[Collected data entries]
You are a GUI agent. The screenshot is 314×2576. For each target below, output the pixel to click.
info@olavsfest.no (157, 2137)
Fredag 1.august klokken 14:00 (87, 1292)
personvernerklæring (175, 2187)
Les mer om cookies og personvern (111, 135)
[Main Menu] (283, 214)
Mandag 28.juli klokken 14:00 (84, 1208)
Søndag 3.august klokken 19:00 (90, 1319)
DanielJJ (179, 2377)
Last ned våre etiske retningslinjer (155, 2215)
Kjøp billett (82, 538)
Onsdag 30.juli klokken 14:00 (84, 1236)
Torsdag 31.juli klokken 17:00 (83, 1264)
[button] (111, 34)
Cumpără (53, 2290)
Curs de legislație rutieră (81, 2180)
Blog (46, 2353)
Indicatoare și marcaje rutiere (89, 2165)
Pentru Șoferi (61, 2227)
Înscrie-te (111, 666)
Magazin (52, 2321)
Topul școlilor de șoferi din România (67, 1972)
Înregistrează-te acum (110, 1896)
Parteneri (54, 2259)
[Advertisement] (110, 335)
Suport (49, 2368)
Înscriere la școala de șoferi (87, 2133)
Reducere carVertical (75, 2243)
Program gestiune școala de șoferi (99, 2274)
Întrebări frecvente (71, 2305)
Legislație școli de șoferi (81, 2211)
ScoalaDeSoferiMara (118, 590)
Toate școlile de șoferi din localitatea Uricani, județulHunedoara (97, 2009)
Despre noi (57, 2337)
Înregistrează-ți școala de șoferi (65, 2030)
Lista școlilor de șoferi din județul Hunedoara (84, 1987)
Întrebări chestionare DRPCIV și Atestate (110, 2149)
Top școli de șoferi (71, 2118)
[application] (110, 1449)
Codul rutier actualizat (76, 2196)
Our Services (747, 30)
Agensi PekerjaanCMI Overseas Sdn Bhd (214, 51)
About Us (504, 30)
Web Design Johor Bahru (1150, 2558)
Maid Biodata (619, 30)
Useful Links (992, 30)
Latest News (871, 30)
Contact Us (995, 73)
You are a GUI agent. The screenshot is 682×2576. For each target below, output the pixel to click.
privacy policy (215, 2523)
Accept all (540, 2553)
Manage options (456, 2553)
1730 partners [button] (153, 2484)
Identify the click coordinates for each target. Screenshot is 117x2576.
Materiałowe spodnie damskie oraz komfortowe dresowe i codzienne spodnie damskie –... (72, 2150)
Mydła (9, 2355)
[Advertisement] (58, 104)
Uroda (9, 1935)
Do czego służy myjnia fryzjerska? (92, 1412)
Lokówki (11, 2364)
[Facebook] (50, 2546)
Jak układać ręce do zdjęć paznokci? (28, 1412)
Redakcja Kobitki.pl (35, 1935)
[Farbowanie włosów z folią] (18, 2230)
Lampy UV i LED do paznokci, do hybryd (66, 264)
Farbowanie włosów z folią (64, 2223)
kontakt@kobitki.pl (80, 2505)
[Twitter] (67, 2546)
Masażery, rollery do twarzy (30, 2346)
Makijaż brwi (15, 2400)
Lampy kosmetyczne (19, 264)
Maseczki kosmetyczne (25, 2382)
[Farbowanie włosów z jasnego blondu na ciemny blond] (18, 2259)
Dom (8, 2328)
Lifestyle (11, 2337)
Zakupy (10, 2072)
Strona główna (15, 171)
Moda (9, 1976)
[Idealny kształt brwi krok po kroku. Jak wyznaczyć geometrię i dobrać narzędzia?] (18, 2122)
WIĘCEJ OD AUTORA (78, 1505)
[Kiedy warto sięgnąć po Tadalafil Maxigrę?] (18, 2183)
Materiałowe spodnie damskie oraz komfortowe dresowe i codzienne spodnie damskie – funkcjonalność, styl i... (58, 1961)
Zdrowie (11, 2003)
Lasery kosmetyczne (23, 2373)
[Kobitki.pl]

**What you need to do:** Please say how many lines in the records contain the word "click", and give only that number.

**Response area:** 3